Clinical | Contacts | Laboratory | Radiology | |
---|---|---|---|---|
Key features | Fever >37.8 Persistent cough Dyspnoea Fatigue Myalgia Hypoxia Anosmia | Contact with a known or suspected case within the last 14 days | Lymphopenia Thrombocytopenia (usually mild) Raised CRP Raised D-dimer | CXR: patchy ground glass opacities, typically predominantly peripheral and basal |
Additional notes | GI disturbance and other atypical presentations have been reported.
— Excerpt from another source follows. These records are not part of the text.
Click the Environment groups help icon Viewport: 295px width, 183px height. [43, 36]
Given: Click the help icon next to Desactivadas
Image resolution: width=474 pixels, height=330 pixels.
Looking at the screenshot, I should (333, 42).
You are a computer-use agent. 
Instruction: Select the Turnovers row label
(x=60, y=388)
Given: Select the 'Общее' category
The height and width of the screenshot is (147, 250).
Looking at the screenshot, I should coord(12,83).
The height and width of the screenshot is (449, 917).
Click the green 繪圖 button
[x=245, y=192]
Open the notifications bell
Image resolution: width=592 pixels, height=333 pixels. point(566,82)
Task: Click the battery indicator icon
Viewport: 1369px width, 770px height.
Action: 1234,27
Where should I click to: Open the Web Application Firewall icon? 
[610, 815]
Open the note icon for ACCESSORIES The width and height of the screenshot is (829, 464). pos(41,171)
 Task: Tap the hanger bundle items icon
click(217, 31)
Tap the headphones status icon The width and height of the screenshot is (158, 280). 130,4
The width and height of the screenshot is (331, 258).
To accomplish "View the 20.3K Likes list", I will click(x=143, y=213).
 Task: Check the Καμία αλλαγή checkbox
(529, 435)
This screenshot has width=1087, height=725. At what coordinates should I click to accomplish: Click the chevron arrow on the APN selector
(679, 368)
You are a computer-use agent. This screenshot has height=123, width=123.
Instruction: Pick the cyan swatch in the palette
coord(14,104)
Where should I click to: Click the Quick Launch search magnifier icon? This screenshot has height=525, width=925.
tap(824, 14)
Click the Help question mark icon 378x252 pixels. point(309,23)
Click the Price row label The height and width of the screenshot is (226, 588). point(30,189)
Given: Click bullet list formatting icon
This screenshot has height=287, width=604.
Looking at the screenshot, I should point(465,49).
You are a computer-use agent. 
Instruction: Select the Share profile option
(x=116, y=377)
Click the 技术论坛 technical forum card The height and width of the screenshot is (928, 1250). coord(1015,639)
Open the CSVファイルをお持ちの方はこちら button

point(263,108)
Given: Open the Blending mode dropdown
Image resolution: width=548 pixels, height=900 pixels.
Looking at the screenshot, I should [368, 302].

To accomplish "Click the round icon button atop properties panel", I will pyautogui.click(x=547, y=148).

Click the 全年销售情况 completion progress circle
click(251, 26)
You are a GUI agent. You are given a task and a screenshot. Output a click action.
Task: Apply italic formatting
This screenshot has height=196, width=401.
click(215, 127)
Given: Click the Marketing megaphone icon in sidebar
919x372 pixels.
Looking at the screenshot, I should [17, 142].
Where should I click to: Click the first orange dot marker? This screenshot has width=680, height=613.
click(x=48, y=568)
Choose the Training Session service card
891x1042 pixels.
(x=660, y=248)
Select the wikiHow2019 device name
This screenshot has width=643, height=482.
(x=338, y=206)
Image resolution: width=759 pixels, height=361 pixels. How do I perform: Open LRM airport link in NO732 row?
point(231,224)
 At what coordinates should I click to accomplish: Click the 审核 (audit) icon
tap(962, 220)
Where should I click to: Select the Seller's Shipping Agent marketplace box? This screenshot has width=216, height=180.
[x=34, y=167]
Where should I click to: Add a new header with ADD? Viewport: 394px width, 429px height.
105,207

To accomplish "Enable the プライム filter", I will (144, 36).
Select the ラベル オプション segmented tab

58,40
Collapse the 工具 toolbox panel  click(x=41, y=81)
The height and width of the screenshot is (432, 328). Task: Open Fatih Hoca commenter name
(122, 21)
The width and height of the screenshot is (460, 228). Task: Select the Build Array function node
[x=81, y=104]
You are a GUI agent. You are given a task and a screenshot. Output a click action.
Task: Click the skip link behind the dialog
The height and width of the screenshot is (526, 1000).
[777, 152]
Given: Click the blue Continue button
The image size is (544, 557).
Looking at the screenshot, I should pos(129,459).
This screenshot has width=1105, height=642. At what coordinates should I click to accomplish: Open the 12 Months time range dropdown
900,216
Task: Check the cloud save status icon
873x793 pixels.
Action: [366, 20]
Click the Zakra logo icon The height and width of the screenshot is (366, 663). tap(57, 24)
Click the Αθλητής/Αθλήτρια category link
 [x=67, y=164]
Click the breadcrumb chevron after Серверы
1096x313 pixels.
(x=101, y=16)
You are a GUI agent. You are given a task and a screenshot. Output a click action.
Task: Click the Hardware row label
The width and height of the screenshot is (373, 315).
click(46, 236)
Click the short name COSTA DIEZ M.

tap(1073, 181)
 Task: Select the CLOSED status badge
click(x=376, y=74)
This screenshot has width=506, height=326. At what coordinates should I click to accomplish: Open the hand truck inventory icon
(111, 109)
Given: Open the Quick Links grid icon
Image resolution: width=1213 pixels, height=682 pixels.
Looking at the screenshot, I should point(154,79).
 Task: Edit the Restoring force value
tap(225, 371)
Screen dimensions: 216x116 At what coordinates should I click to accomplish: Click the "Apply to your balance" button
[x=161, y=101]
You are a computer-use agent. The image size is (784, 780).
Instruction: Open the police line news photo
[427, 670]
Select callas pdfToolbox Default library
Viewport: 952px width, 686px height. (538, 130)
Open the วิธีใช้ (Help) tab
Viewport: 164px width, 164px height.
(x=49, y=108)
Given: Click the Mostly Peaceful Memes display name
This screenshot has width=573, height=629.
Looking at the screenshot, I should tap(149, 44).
It is important that all patients are directly questioned about new respiratory symptoms and fever, even if this is not their presenting complaint The possibility of COVID-19 should be considered in elderly patients with non-specific signs/symptoms | Direct questioning about household or occupational exposure to individuals with febrile/respiratory illness is recommended Consider local prevalence of COVID-19. As the epidemic unfolds, the index of suspicion of COVID-19 should be altered accordingly | Neutrophilia with a very high CRP should raise suspicion of bacterial infection rather COVID even though it does not necessarily exclude COVID-19 | X-ray changes may be bilateral or unilateral Over time, patchy ground glass opacities may coalesce into denser consolidation Pleural effusions, lymphadenopathy, cavitation or masses may point towards alternative diagnoses Consider other diagnoses that may lead to ground glass changes. |
CRP = C-reactive protein; CXR = chest radiograph.